[Collected data]
————

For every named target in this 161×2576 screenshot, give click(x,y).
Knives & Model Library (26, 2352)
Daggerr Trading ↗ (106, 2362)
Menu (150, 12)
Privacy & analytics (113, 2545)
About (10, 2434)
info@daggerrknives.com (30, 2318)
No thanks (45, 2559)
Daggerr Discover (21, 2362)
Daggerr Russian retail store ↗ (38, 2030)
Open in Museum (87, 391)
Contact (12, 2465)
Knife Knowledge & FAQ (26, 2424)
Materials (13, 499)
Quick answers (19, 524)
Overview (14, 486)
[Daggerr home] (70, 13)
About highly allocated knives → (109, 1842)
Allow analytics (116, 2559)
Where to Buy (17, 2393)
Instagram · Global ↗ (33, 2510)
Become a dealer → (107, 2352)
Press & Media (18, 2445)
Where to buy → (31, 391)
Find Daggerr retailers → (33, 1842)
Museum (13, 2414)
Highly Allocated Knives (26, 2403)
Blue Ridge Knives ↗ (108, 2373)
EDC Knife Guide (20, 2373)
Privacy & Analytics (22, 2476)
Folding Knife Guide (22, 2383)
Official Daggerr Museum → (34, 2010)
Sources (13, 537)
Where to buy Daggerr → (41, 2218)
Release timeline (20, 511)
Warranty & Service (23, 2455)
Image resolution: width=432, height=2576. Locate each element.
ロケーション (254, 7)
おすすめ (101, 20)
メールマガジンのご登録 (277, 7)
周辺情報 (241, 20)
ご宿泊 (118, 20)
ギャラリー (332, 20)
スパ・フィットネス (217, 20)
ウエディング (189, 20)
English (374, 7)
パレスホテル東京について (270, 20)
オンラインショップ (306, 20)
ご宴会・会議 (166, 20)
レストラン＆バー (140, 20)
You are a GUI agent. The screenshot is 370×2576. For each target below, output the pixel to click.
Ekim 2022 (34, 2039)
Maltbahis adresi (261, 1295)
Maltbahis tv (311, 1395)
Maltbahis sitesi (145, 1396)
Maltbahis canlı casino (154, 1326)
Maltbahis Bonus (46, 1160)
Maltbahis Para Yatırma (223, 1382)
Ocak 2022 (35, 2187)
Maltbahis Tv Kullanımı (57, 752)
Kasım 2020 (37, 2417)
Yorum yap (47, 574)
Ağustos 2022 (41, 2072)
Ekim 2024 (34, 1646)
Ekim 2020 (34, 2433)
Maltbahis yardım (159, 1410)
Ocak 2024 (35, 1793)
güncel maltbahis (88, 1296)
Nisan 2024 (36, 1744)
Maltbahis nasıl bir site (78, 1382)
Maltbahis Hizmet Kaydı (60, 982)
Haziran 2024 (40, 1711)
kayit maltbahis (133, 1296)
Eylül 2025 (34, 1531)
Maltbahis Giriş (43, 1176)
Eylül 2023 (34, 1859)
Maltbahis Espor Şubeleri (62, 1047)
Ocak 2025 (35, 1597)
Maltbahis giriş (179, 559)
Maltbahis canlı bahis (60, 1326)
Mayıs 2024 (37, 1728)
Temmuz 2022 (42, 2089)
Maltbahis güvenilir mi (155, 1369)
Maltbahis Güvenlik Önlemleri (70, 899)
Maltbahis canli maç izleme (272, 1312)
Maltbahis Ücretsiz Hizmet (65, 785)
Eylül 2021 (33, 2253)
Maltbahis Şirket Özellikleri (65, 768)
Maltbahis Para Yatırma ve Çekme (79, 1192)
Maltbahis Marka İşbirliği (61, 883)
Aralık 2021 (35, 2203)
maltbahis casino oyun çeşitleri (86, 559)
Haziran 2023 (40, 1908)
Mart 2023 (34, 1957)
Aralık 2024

————

**What the task asks**: Retype all the data, changing nothing.

**Response to this task**:
For every named target in this 161×2576 screenshot, give click(x,y).
Knives & Model Library (26, 2352)
Daggerr Trading ↗ (106, 2362)
Menu (150, 12)
Privacy & analytics (113, 2545)
About (10, 2434)
info@daggerrknives.com (30, 2318)
No thanks (45, 2559)
Daggerr Discover (21, 2362)
Daggerr Russian retail store ↗ (38, 2030)
Open in Museum (87, 391)
Contact (12, 2465)
Knife Knowledge & FAQ (26, 2424)
Materials (13, 499)
Quick answers (19, 524)
Overview (14, 486)
[Daggerr home] (70, 13)
About highly allocated knives → (109, 1842)
Allow analytics (116, 2559)
Where to Buy (17, 2393)
Instagram · Global ↗ (33, 2510)
Become a dealer → (107, 2352)
Press & Media (18, 2445)
Where to buy → (31, 391)
Find Daggerr retailers → (33, 1842)
Museum (13, 2414)
Highly Allocated Knives (26, 2403)
Blue Ridge Knives ↗ (108, 2373)
EDC Knife Guide (20, 2373)
Privacy & Analytics (22, 2476)
Folding Knife Guide (22, 2383)
Official Daggerr Museum → (34, 2010)
Sources (13, 537)
Where to buy Daggerr → (41, 2218)
Release timeline (20, 511)
Warranty & Service (23, 2455)
Image resolution: width=432, height=2576. Locate each element.
ロケーション (254, 7)
おすすめ (101, 20)
メールマガジンのご登録 (277, 7)
周辺情報 (241, 20)
ご宿泊 (118, 20)
ギャラリー (332, 20)
スパ・フィットネス (217, 20)
ウエディング (189, 20)
English (374, 7)
パレスホテル東京について (270, 20)
オンラインショップ (306, 20)
ご宴会・会議 (166, 20)
レストラン＆バー (140, 20)
You are a GUI agent. The screenshot is 370×2576. For each target below, output the pixel to click.
Ekim 2022 (34, 2039)
Maltbahis adresi (261, 1295)
Maltbahis tv (311, 1395)
Maltbahis sitesi (145, 1396)
Maltbahis canlı casino (154, 1326)
Maltbahis Bonus (46, 1160)
Maltbahis Para Yatırma (223, 1382)
Ocak 2022 (35, 2187)
Maltbahis Tv Kullanımı (57, 752)
Kasım 2020 (37, 2417)
Yorum yap (47, 574)
Ağustos 2022 (41, 2072)
Ekim 2024 (34, 1646)
Ekim 2020 (34, 2433)
Maltbahis yardım (159, 1410)
Ocak 2024 (35, 1793)
güncel maltbahis (88, 1296)
Nisan 2024 (36, 1744)
Maltbahis nasıl bir site (78, 1382)
Maltbahis Hizmet Kaydı (60, 982)
Haziran 2024 (40, 1711)
kayit maltbahis (133, 1296)
Eylül 2025 (34, 1531)
Maltbahis Giriş (43, 1176)
Eylül 2023 (34, 1859)
Maltbahis Espor Şubeleri (62, 1047)
Ocak 2025 (35, 1597)
Maltbahis giriş (179, 559)
Maltbahis canlı bahis (60, 1326)
Mayıs 2024 (37, 1728)
Temmuz 2022 (42, 2089)
Maltbahis güvenilir mi (155, 1369)
Maltbahis Güvenlik Önlemleri (70, 899)
Maltbahis canli maç izleme (272, 1312)
Maltbahis Ücretsiz Hizmet (65, 785)
Eylül 2021 (33, 2253)
Maltbahis Şirket Özellikleri (65, 768)
Maltbahis Para Yatırma ve Çekme (79, 1192)
Maltbahis Marka İşbirliği (61, 883)
Aralık 2021 (35, 2203)
maltbahis casino oyun çeşitleri (86, 559)
Haziran 2023 (40, 1908)
Mart 2023 (34, 1957)
Aralık 2024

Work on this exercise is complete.